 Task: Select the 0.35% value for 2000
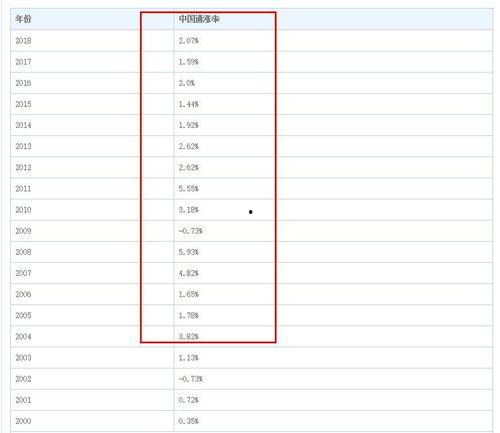(x=189, y=421)
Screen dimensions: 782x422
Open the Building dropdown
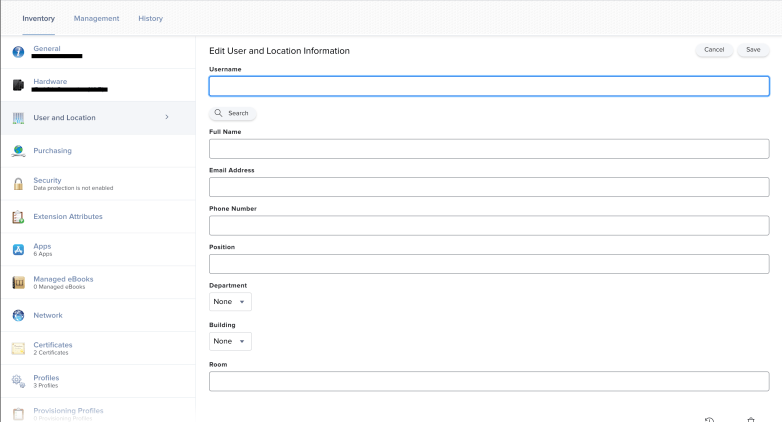[230, 341]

* **Aim of the exercise**:
Exactly as written, return every line of the listing, but not the pictures.

* **Solved problem**:
 Task: Select the 0.35% value for 2000
(x=189, y=421)
Screen dimensions: 782x422
Open the Building dropdown
[230, 341]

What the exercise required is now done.